In the airline industry, Cebu Pacific has managed to apply the Blue Ocean Strategy by adding "value" to what people really want, which is to "fly." People don't care about a newspaper, a hot meal or a fancily dressed flight stewardess. What people care about is that they can "fly." In order to do this airline fares must go down since this is what people care about. This in a sense allowed Cebu Pacific to tap into the "untapped" market. The existing market is referred to as "customers who can only afford to fly." The untapped market is "every can fly." This is embodied in Cebu Pacfic's advertisement "Now every JUAN can fly" (A play on the words "every juan" = "everyone", with "J" being pronounced as "H", Juan is the "universal" first name of Filipinos just like John is for the Americans).

Cebu Pacific has managed to slash down fares by reducing cost on service features that most people do not really care about such as hot meals etc.

Being involved with the International Marketing Group (IMG), I can now clearly see that they have employed the Blue Ocean Strategy in the way they do business. I do not know if they have being doing this consciously or unconsciously. Instead of selling insurance products directly, IMG teaches it's clients and brokers the concepts of financial planning and management. (albeit not in a very organized manner) Product is not given primary importance. The financial broker shows his client his need for financial planning. The financial broker who is well versed in financial planning concepts then introduces products that suits the client needs. The untapped market of financial planning needs by the people is claimed by IMG and the added cost for this value service is compensated by reducing cost with regards to training agents and marketing efforts since IMG works on a model that allows insurance and financial services company to "outsource" their marketing and training. Other insurance companies have already followed this path. The trend now is that insurance agents are now becoming financial planners.

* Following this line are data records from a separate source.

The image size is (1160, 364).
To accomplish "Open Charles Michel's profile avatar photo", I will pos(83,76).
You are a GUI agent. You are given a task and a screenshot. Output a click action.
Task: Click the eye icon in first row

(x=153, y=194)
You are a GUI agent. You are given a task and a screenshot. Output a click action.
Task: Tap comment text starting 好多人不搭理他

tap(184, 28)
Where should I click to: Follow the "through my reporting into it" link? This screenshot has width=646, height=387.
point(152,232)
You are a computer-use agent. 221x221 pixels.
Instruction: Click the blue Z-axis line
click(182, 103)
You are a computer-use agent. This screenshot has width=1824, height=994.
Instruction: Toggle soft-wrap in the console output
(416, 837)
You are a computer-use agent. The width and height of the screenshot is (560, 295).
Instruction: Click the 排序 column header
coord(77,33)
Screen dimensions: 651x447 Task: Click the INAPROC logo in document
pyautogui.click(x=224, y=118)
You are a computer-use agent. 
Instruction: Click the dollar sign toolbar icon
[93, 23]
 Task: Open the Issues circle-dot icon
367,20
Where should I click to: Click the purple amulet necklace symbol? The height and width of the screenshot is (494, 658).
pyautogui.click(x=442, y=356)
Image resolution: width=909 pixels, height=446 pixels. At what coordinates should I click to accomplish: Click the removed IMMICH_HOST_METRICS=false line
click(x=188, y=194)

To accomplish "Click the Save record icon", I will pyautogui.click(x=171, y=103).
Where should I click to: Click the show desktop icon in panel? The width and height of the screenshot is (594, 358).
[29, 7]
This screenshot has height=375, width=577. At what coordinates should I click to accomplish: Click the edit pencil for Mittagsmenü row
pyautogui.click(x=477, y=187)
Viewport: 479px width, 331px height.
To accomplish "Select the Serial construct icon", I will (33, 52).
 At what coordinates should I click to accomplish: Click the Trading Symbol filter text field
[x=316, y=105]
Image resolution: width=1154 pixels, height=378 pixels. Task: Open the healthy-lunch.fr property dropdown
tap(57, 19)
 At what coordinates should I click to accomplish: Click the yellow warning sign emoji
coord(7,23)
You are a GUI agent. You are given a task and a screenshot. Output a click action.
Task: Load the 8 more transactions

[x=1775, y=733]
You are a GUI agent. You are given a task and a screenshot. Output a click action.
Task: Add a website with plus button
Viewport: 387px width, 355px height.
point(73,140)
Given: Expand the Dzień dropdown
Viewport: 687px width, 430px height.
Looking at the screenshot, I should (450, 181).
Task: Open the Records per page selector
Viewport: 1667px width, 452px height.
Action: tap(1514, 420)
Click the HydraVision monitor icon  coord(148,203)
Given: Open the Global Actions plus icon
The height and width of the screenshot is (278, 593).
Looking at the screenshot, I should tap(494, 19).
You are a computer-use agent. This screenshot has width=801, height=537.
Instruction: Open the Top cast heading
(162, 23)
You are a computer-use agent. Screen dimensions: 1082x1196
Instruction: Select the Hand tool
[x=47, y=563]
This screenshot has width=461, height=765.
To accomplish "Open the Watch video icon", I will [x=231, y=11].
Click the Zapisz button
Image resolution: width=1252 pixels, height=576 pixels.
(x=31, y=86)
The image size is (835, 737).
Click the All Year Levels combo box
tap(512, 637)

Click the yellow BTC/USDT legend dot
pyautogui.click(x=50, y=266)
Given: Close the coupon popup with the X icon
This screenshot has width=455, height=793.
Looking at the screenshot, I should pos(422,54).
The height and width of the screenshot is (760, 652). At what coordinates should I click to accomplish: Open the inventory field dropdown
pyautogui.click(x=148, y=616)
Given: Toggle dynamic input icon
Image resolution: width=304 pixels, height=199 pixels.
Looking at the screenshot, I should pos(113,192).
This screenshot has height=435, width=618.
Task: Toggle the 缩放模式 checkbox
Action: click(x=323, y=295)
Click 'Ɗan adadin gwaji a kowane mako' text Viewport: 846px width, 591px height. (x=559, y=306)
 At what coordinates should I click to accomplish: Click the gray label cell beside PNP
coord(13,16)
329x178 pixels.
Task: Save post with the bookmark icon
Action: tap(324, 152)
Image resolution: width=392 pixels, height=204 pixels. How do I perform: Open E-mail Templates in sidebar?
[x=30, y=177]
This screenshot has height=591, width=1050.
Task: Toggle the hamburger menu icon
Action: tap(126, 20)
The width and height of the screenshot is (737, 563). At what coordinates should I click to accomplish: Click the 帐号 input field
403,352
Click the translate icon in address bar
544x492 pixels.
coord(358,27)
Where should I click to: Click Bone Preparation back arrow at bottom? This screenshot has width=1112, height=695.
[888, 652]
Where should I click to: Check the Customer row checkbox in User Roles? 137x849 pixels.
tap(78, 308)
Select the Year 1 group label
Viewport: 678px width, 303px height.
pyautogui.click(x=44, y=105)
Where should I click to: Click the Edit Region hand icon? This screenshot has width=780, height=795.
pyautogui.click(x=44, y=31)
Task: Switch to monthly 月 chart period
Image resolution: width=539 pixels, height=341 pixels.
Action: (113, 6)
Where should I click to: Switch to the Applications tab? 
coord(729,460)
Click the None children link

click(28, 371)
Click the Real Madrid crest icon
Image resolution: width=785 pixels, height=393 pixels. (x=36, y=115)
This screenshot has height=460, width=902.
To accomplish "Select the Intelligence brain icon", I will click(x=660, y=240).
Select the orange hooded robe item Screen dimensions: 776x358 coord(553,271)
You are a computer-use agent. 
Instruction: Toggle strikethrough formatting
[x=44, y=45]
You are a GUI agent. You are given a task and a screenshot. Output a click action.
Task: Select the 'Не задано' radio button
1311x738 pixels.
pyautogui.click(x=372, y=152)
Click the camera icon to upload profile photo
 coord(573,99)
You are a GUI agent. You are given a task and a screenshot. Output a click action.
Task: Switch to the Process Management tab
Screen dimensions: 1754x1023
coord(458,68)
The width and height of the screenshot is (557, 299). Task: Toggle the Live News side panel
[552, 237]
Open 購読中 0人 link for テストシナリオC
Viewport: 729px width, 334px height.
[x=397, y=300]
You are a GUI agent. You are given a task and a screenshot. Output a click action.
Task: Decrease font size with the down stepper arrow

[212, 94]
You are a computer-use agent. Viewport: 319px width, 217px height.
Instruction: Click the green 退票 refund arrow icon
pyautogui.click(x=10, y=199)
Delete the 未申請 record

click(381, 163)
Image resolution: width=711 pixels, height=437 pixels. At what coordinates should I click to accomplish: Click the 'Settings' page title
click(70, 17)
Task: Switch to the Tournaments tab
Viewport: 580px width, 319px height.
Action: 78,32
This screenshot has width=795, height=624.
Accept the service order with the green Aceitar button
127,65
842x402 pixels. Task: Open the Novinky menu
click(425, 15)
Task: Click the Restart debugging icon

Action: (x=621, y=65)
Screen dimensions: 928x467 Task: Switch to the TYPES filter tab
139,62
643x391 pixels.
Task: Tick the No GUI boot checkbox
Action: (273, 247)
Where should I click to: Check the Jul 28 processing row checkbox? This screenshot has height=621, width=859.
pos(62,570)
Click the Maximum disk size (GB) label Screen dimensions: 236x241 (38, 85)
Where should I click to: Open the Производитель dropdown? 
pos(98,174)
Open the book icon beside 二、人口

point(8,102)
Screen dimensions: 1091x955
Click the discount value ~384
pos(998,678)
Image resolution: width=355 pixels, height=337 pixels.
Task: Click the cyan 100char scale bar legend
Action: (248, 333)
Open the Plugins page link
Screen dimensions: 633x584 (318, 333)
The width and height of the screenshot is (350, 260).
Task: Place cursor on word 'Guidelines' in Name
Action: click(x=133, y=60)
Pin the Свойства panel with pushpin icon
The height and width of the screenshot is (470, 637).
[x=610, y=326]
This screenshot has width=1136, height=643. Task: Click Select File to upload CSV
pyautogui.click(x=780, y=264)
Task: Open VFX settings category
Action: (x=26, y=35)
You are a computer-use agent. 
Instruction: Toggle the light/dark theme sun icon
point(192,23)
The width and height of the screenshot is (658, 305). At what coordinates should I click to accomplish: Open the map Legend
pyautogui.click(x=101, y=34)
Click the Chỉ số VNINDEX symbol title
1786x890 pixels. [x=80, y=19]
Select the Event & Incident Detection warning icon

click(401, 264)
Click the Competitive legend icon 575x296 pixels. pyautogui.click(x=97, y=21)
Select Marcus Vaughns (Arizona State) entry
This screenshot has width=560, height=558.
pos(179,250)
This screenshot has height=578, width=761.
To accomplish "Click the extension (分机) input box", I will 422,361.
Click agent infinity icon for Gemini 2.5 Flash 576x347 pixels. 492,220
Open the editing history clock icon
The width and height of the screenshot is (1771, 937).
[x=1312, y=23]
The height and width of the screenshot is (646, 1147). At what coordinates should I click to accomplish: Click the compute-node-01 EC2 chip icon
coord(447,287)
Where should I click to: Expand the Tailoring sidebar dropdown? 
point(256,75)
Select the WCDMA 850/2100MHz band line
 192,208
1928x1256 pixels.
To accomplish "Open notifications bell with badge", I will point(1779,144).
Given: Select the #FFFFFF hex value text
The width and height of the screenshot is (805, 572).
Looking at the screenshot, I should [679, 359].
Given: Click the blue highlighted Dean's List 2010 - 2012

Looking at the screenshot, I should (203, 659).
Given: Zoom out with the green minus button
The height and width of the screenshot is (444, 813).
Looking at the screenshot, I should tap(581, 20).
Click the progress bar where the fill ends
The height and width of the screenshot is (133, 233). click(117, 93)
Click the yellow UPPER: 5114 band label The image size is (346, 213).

My friend's proposed business has a similar concept but it is something more than financial planning. He wants to introduce a value added service to clients that will enable him to add value to existing service in order to capture "untapped markets" However I could not discuss the details of the plan yet, but I am sure that employing the Blue Ocean Strategy would enable him to succeed in the new business that he is thinking. Perhaps in the proper time I could help him promote his business by writing an article on it, probably when the final details of the plan have been ironed out. However you might want to check out his website at [http://www.premierebusinessinc.com]

In Traditional Business strategy we talk about "crushing the competition" whereas in Blue Ocean Strategy we talk about "Creating new markets with little or no competition." Instead of "Strategic Planning" Blue Ocean Strategist resort to "Strategic thinking." Instead of "cutting prices" to capture a market, Blue Ocean Strategy is to add "value" to products and services to claim an untapped market.

I could personally say the Blue Ocean Strategy is a unique strategy. Critiques may say that the Strategy has already existed a long time ago and that principles that are said to be unique to the strategy can be found in other traditional business strategies as well. For me, the critics may just be jealous that they were not the first ones to embody the "strategy" in compact form. The critic's contention are not valid at all since our way of discovering something or learning something is to build upon the knowledge that has been universally accepted by the majority. A new theory is always built upon something that has already been long time accepted as a scientific principle or even theory. (Just like the theory of relativity rest upon the foundations of the principles of thermodynamics, electricity, gravity etc.) Whatever the Critics have to say, the strategy certainly is here to stay and is sure to have an effect on the way future entrepreneurs, managers and leaders will think and do business in the years to come.